**Aim**
Copy out, word for word, the stretch of material from the line containing "Stop video with the camera button" through the line containing "click(x=1051, y=396)", including both of those lines.

Word and element location data
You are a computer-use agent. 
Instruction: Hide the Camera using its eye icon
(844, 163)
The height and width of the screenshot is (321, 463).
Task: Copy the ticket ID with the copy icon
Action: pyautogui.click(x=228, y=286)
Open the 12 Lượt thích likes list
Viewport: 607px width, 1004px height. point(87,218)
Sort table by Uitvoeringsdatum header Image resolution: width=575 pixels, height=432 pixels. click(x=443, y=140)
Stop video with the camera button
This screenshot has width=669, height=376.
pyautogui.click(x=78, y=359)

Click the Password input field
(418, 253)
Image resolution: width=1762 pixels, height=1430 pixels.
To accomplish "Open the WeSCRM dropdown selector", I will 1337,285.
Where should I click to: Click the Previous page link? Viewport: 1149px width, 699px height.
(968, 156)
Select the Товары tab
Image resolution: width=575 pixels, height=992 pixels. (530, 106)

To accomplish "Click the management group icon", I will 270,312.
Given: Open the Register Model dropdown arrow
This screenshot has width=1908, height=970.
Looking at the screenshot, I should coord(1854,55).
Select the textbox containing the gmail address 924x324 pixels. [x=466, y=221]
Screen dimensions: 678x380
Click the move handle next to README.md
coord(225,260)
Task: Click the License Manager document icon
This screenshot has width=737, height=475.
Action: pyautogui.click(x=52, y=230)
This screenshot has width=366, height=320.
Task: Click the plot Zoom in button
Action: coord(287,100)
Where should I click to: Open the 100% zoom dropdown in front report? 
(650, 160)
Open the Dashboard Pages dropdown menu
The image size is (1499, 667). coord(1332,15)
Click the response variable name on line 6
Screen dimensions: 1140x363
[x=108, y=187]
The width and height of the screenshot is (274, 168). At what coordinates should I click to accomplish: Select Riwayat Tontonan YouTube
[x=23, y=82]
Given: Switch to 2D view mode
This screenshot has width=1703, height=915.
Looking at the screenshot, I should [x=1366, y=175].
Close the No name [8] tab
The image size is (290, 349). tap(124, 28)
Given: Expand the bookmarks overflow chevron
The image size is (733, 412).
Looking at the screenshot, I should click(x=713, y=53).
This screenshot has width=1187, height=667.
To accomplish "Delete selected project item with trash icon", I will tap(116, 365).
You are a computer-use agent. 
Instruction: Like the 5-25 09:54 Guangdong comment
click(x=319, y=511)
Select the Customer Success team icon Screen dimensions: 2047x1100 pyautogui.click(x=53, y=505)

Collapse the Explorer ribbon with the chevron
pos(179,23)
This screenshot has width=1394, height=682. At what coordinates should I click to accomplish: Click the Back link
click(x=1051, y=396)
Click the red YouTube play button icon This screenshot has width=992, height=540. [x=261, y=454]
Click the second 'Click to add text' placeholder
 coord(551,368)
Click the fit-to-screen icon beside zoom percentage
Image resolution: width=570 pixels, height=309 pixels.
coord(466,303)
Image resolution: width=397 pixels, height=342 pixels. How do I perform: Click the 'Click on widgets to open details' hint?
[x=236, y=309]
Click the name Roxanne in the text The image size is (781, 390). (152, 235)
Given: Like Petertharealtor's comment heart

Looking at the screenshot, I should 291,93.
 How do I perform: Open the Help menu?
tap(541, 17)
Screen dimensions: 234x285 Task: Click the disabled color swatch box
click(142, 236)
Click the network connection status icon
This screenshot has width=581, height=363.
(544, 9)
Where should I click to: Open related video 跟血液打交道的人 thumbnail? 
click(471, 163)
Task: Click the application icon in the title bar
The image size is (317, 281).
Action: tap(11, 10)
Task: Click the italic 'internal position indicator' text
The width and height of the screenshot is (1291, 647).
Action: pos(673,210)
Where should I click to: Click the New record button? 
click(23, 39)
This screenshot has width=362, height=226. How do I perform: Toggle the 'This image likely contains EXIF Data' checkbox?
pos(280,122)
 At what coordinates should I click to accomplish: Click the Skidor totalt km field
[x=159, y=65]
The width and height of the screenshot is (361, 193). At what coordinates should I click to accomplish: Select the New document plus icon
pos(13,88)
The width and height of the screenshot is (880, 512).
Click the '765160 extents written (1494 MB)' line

**Exercise solution**
Stop video with the camera button
This screenshot has width=669, height=376.
pyautogui.click(x=78, y=359)

Click the Password input field
(418, 253)
Image resolution: width=1762 pixels, height=1430 pixels.
To accomplish "Open the WeSCRM dropdown selector", I will 1337,285.
Where should I click to: Click the Previous page link? Viewport: 1149px width, 699px height.
(968, 156)
Select the Товары tab
Image resolution: width=575 pixels, height=992 pixels. (530, 106)

To accomplish "Click the management group icon", I will 270,312.
Given: Open the Register Model dropdown arrow
This screenshot has width=1908, height=970.
Looking at the screenshot, I should coord(1854,55).
Select the textbox containing the gmail address 924x324 pixels. [x=466, y=221]
Screen dimensions: 678x380
Click the move handle next to README.md
coord(225,260)
Task: Click the License Manager document icon
This screenshot has width=737, height=475.
Action: pyautogui.click(x=52, y=230)
This screenshot has width=366, height=320.
Task: Click the plot Zoom in button
Action: coord(287,100)
Where should I click to: Open the 100% zoom dropdown in front report? 
(650, 160)
Open the Dashboard Pages dropdown menu
The image size is (1499, 667). coord(1332,15)
Click the response variable name on line 6
Screen dimensions: 1140x363
[x=108, y=187]
The width and height of the screenshot is (274, 168). At what coordinates should I click to accomplish: Select Riwayat Tontonan YouTube
[x=23, y=82]
Given: Switch to 2D view mode
This screenshot has width=1703, height=915.
Looking at the screenshot, I should [x=1366, y=175].
Close the No name [8] tab
The image size is (290, 349). tap(124, 28)
Given: Expand the bookmarks overflow chevron
The image size is (733, 412).
Looking at the screenshot, I should click(x=713, y=53).
This screenshot has width=1187, height=667.
To accomplish "Delete selected project item with trash icon", I will tap(116, 365).
You are a computer-use agent. 
Instruction: Like the 5-25 09:54 Guangdong comment
click(x=319, y=511)
Select the Customer Success team icon Screen dimensions: 2047x1100 pyautogui.click(x=53, y=505)

Collapse the Explorer ribbon with the chevron
pos(179,23)
This screenshot has width=1394, height=682. At what coordinates should I click to accomplish: Click the Back link
click(x=1051, y=396)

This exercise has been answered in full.